The other chain would be more archaeological. Find shoes that are something like what you want to make and take them apart carefully to see how they are constructed. Take pictures at each step. Make sketches. Make measurements. Watch which things are attached to which and how they are attached.

Then try to put it back together, not necessarily permanently. You can use a weak glue or gum or sticky patch. That way you can put it back together more than once. This will give you an idea of the sequence of construction.

If you’re going to use a high heel, and you don’t have the structural analysis needed to ensure safety, be sure to overbuild. And the safety aspects might introduce a third chain. Not sure what all would need to be included in that. Testing the first shoe to destruction might not be a bad idea. Although it might be possible to purchase standard frames, inserts, or heels, thus avoiding having to design the structural part from scratch.

Howdy, did someone mention my name?

I second the suggestion about getting shoes (used, cheap, etc.) of the sort you’re interested in making, or something related, and taking them apart to see how they’re constructed. Any used goods shop will have women’s high heels of all sorts available for purchase, and if you really want to go cheap as them if they have recently had any donations too trashed to sell you can take off their hands (disposal of unusable donations is a problem for second hand shops).

You can also, as also mentioned, buy some standard “parts” of shoes that you will probably find extremely useful either as models, or as parts of your shoe product.
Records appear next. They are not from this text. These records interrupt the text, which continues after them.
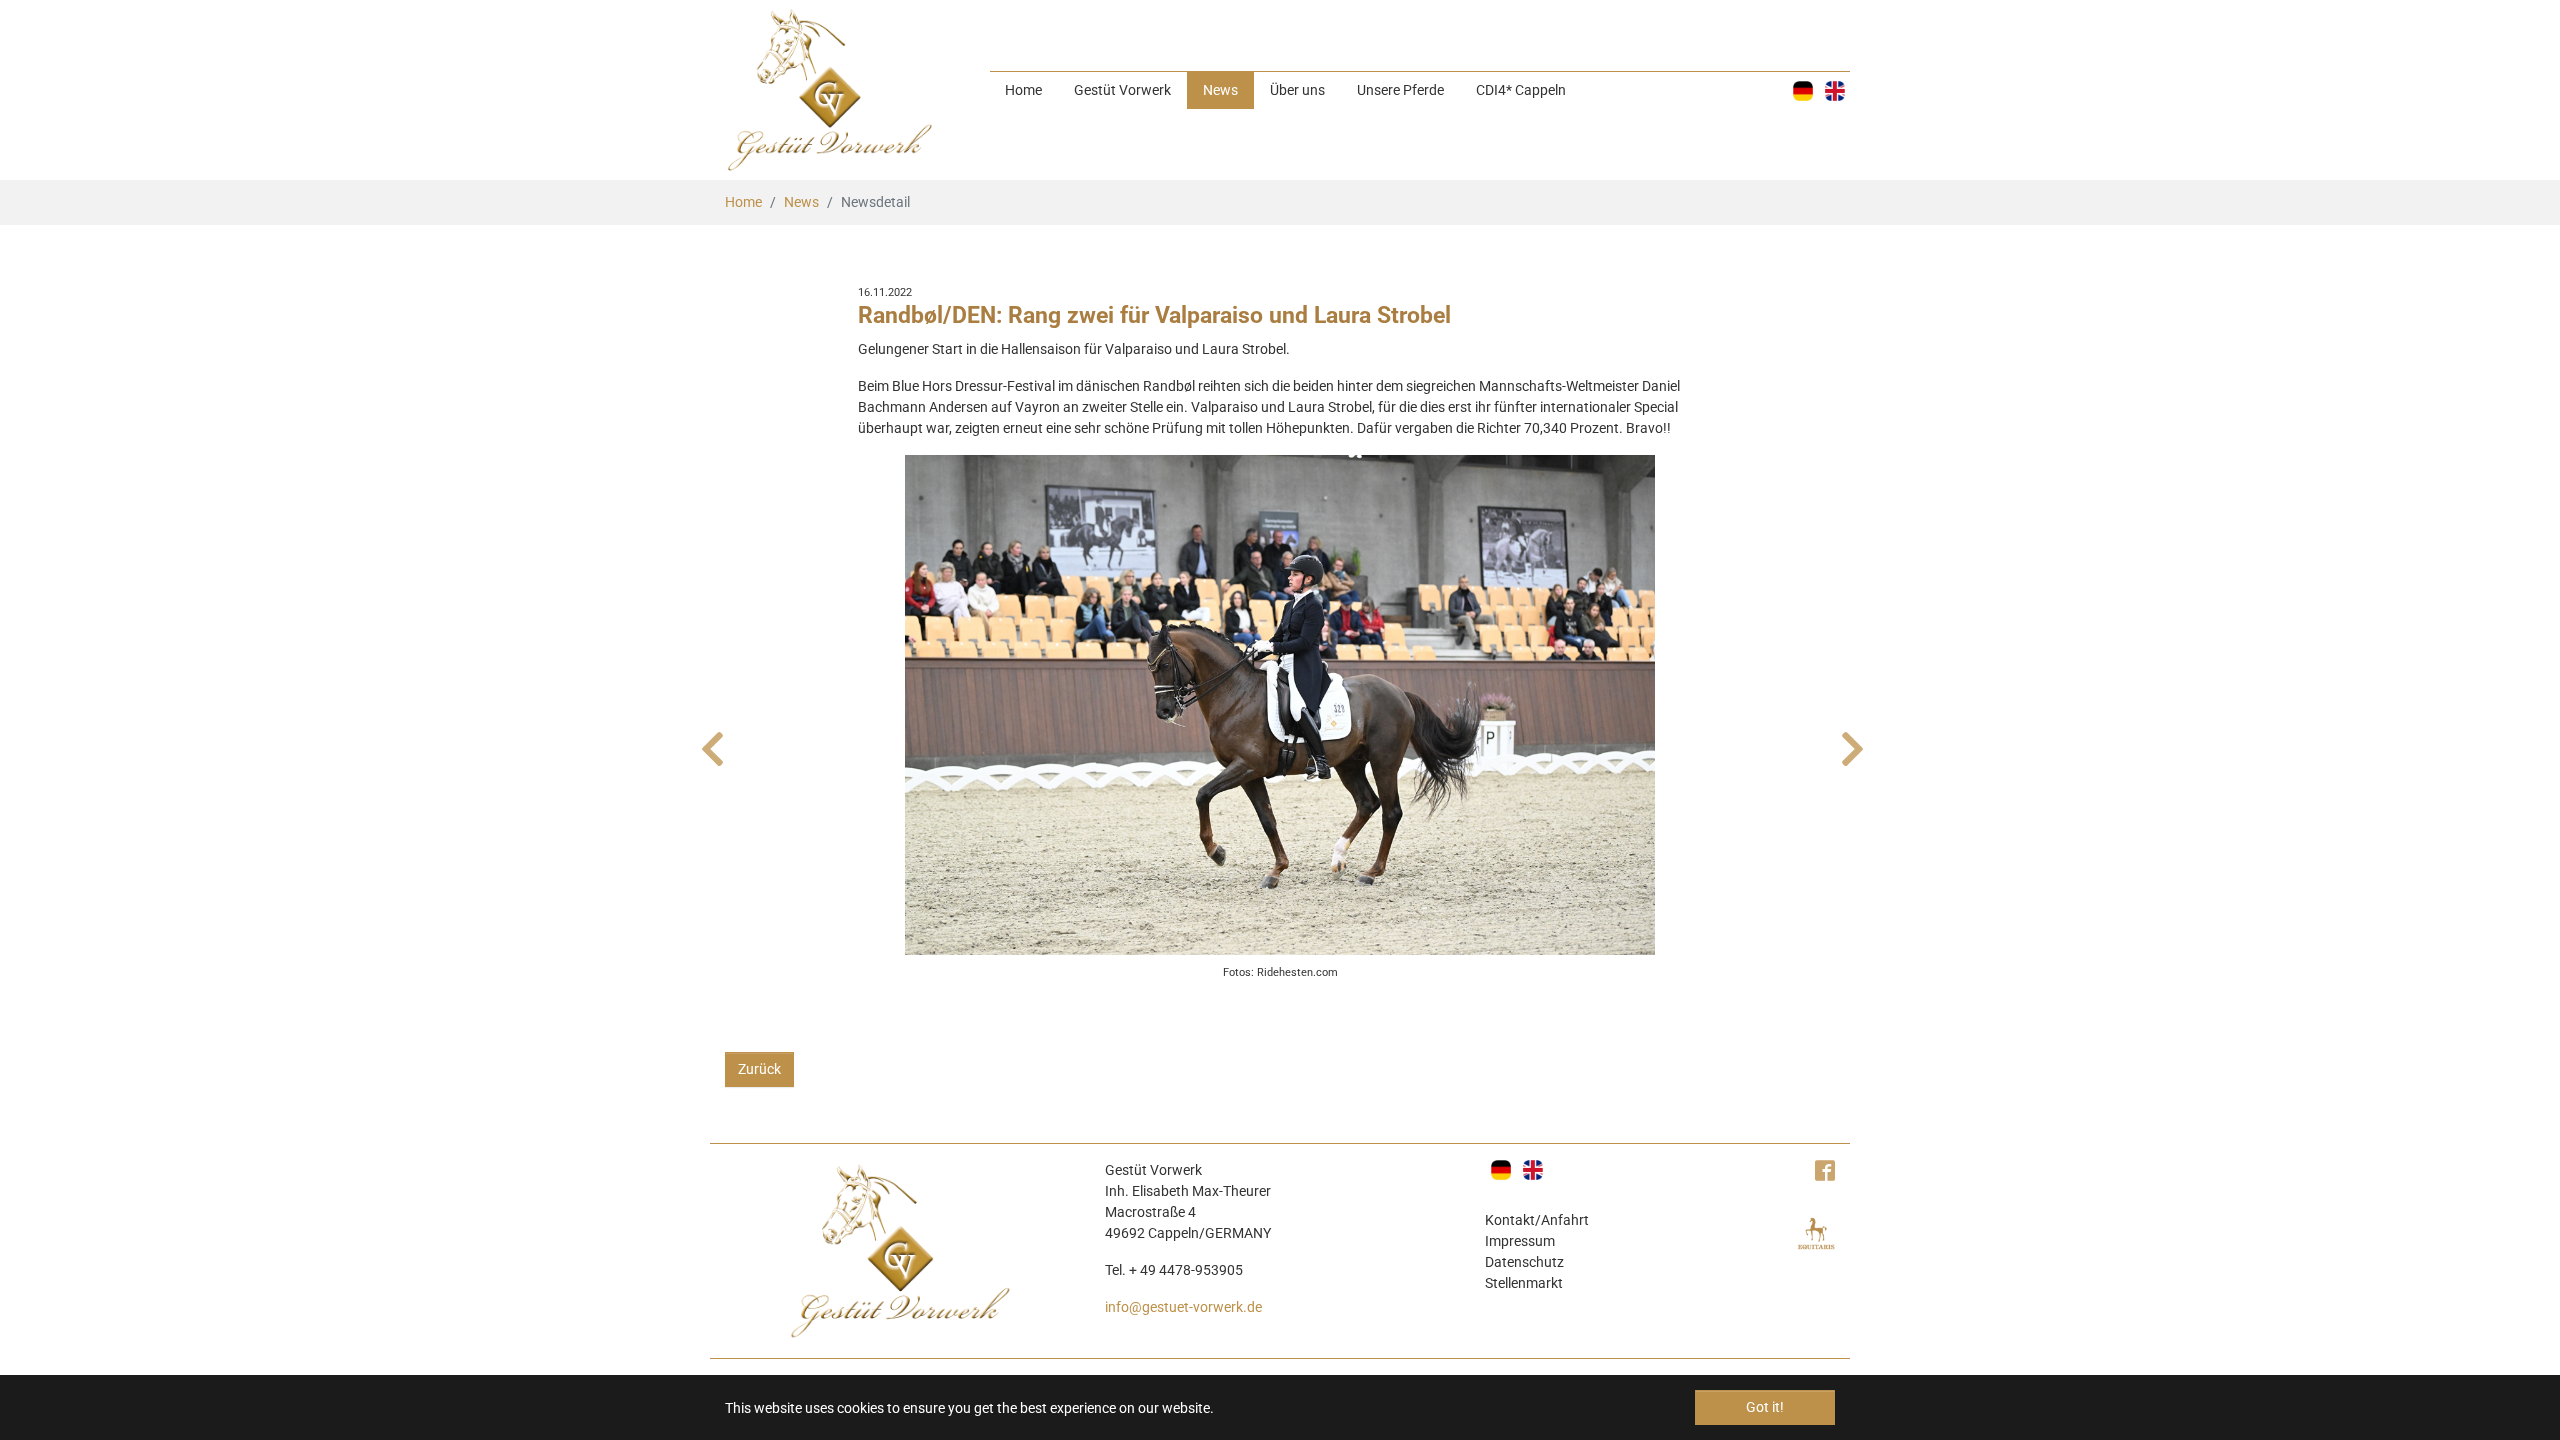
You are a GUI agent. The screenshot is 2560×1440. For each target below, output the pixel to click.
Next (1850, 739)
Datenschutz (1524, 1262)
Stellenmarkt (1524, 1283)
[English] (1835, 91)
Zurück (759, 1069)
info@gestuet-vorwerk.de (1183, 1307)
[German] (1803, 91)
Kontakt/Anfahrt (1537, 1220)
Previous (710, 739)
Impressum (1520, 1241)
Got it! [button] (1765, 1407)
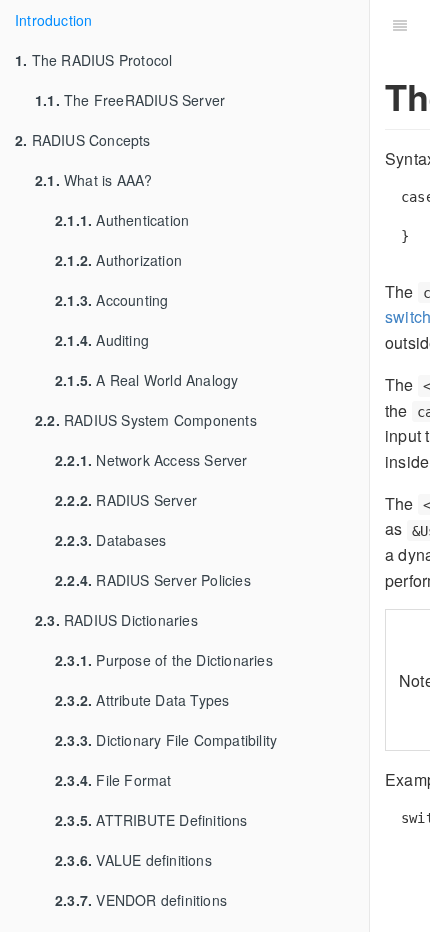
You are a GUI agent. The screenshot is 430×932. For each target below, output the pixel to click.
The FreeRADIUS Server (130, 100)
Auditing (102, 340)
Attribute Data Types (142, 700)
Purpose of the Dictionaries (164, 660)
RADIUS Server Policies (153, 580)
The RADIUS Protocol (93, 60)
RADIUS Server (126, 500)
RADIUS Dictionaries (116, 620)
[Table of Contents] (400, 25)
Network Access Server (151, 460)
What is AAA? (93, 180)
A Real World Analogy (146, 380)
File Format (113, 780)
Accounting (111, 300)
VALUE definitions (133, 860)
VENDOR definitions (141, 900)
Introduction (53, 20)
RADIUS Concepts (83, 140)
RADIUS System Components (146, 420)
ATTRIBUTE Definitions (151, 820)
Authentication (122, 220)
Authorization (118, 260)
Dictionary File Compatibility (166, 740)
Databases (110, 540)
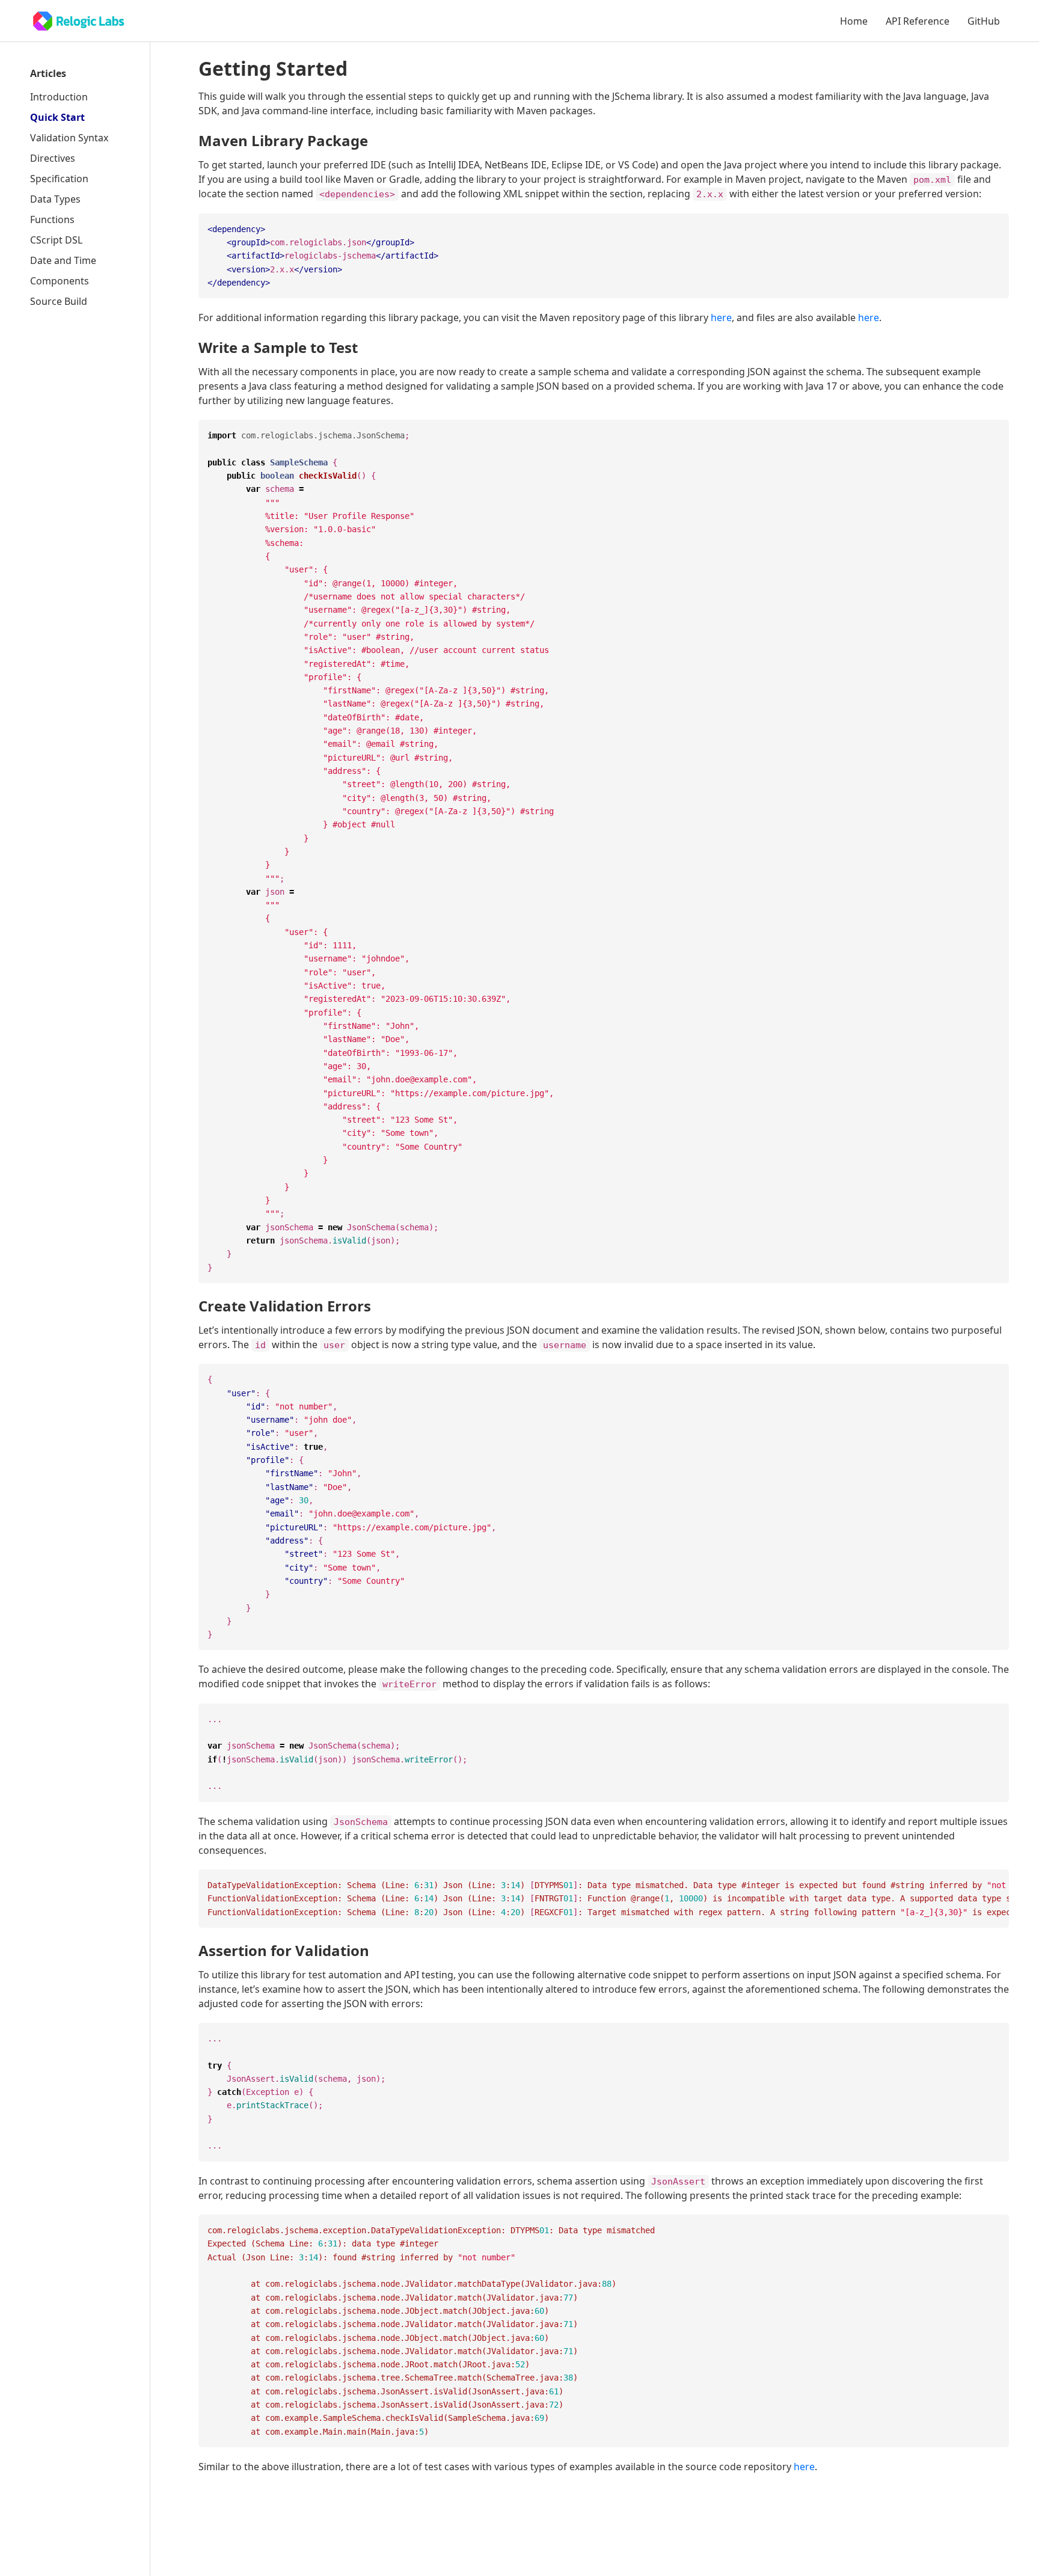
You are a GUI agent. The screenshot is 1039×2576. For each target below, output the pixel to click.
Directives (52, 158)
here (721, 317)
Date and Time (63, 260)
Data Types (55, 199)
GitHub (983, 21)
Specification (59, 178)
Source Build (58, 301)
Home (854, 21)
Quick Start (57, 117)
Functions (52, 219)
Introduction (59, 96)
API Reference (917, 21)
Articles (48, 73)
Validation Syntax (69, 137)
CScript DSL (56, 240)
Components (59, 280)
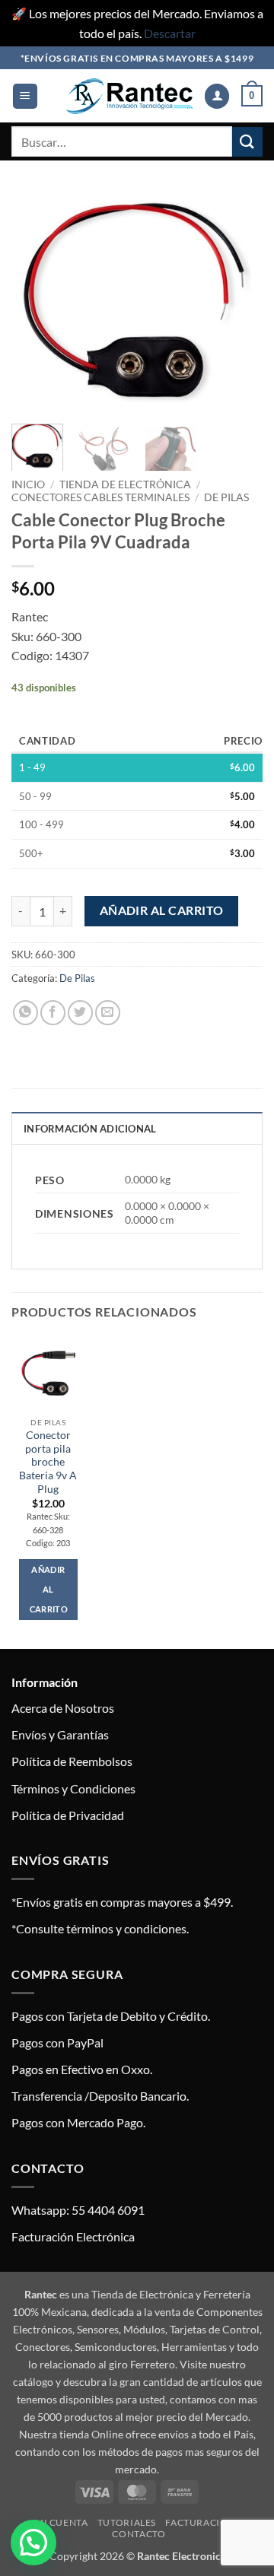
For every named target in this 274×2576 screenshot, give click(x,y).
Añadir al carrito (162, 910)
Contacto (138, 2533)
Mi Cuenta (61, 2522)
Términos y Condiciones (73, 1788)
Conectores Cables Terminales (100, 497)
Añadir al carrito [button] (49, 1589)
I Sachs Sons Inc. in Chicago is the one I’m most familiar with from my stint as a cobbler. They sell wholesale to shoe repair stores but also are more than happy to deal with the general public. There are other such companies still in existence but this is the one I’ve had the most dealings with. I should warn you that, like most of the shoe business, there’s a bit of eccentricity involved with the place.

I also once found some old shoe repair manuals/texts/etc on Project Gutenberg so you might try there.

Funnily enough, I was looking to learning how to make shoes some time ago and enquired of a shoemaker who was giving lessons in how to make women’s shoes if the lessons were applicable to men’s shoes and she responded that they were not and that men’s shoes were far more difficult to make.

The John C Campbell Folk School in Brasstown, N.C. has an excellent program in beginner shoe making. It’s a great place to learn many crafts that used to be necessary for day to day living. It’s also a great place to meet like minded people and just hang out.